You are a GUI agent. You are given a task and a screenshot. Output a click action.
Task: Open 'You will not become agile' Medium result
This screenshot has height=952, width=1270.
* * *
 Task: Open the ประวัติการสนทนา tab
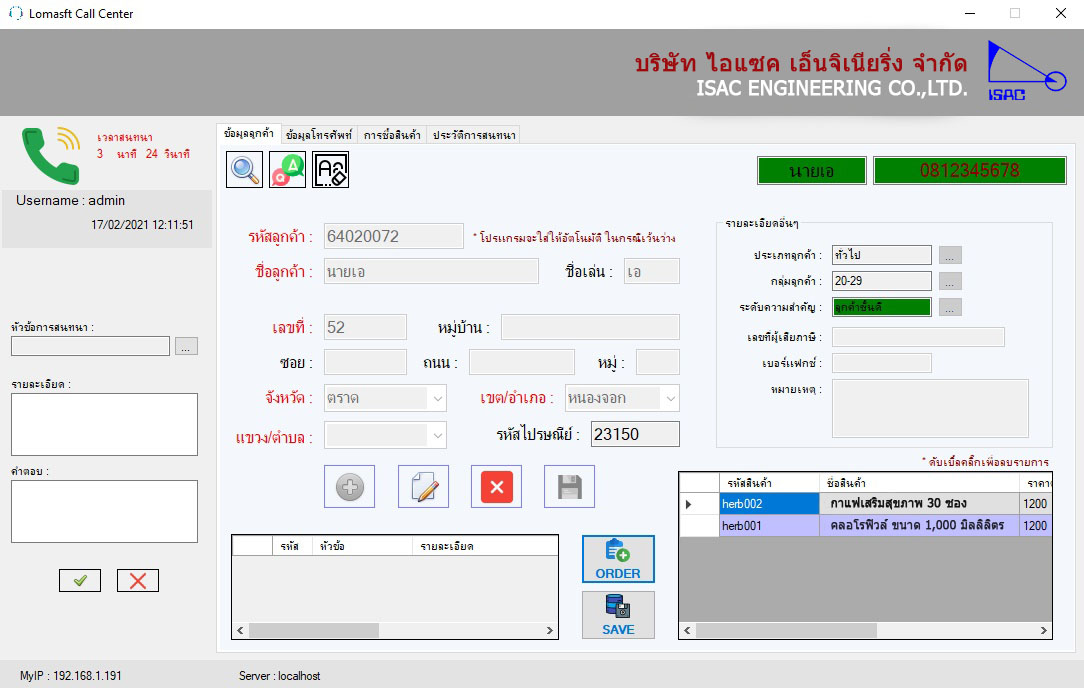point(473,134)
* * *
▸ **The task**
Copy out each line of the records where the word "screenshot" appears.

▸ **Answer section**
You are a GUI agent. You are given a task and a screenshot. Output a click action.
This screenshot has height=952, width=1270.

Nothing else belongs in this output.